▶ Work order:
Run through the data and copy out every line that mentions the word "click".
########################################
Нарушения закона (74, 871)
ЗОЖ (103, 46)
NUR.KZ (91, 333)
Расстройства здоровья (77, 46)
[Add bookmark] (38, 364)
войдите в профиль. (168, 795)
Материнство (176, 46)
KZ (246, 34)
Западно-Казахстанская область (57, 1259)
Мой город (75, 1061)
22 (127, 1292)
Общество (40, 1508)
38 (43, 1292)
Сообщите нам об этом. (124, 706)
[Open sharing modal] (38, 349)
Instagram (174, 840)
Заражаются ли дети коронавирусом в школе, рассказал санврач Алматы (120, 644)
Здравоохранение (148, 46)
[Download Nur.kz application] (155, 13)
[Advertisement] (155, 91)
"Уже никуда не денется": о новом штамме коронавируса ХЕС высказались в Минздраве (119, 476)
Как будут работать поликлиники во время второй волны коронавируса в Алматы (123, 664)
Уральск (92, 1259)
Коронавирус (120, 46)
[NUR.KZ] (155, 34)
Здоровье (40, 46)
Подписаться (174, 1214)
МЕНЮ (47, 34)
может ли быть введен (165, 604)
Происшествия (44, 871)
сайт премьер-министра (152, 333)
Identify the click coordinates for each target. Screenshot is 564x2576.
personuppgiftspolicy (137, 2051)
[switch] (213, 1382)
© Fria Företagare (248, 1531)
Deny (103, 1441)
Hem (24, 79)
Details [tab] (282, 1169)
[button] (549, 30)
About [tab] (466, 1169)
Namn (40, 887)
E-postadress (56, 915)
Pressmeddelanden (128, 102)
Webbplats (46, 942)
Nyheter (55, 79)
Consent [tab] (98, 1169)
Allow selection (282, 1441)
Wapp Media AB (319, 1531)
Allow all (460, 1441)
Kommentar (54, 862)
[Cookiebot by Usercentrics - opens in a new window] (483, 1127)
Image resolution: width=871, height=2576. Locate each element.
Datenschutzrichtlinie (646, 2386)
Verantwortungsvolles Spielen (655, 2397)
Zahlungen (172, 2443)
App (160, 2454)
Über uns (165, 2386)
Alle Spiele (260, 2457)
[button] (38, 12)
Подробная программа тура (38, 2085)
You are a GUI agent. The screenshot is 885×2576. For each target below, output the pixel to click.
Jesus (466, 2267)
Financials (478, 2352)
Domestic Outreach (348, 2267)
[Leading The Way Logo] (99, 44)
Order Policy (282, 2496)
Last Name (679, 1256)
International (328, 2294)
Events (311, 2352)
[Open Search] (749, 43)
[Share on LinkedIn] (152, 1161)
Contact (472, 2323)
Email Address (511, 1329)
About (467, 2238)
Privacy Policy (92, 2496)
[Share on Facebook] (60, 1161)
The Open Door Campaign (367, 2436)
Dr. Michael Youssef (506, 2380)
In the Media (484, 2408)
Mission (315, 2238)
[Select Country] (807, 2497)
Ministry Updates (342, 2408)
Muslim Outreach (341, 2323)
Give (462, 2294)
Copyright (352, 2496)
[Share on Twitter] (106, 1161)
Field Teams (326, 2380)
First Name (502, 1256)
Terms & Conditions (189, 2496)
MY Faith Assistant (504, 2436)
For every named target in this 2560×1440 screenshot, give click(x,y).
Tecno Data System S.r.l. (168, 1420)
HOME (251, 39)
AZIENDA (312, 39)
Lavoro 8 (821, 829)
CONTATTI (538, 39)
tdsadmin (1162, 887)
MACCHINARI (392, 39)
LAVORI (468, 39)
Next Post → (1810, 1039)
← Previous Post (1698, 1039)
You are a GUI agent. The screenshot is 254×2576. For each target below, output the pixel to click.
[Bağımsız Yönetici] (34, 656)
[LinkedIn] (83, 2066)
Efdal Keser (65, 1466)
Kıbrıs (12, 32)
########################################
▶ Written solution:
Identify the click coordinates for each target. Screenshot is 564x2576.
You are a GUI agent. The screenshot is 885×2576. For each target below, output the pixel to click.
For every named target in this 2560×1440 screenshot, give click(x,y).
You are a GUI agent. The screenshot is 254×2576. For each target below, output the pixel to click.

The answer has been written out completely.